(Records excerpted from a collection)
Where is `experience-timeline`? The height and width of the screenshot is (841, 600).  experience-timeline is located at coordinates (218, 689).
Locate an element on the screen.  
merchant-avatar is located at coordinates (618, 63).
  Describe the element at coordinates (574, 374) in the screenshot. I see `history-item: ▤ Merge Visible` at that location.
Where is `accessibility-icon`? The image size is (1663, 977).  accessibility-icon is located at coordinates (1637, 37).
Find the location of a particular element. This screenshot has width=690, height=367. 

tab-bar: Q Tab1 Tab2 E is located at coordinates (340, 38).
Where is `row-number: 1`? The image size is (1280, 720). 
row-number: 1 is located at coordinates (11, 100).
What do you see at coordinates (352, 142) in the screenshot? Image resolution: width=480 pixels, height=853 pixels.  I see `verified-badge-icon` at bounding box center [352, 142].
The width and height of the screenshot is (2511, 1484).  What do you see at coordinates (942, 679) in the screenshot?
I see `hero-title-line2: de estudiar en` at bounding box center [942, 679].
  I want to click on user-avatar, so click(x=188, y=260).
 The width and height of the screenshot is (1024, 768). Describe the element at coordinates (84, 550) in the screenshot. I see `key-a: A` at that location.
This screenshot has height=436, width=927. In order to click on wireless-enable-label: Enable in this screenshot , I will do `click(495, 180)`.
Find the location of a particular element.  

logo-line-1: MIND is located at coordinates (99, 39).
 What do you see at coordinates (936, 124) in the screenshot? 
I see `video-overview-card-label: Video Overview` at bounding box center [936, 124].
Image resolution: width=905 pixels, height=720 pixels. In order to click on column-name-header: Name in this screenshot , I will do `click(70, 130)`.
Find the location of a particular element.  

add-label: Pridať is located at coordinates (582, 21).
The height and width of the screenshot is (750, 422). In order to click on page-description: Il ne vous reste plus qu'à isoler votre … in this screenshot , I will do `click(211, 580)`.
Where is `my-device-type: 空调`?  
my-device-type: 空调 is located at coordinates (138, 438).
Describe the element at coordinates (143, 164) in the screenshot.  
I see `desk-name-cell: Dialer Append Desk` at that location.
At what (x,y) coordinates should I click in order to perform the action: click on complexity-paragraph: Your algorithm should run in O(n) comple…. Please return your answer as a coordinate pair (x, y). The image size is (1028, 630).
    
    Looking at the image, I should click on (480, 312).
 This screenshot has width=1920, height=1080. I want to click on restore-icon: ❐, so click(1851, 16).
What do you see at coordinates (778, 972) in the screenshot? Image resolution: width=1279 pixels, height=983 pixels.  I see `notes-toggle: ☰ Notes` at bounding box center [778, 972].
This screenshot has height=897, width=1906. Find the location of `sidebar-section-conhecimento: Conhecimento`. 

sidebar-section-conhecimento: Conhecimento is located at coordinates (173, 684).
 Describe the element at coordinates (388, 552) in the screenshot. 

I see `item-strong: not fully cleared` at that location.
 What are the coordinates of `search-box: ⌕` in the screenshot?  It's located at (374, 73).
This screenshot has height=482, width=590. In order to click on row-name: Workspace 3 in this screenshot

**Description of the task**: Extract each line of the records above that contains the string "label".

**Task solution**:
This screenshot has height=436, width=927. In order to click on wireless-enable-label: Enable in this screenshot , I will do `click(495, 180)`.
I see `video-overview-card-label: Video Overview` at bounding box center [936, 124].
add-label: Pridať is located at coordinates (582, 21).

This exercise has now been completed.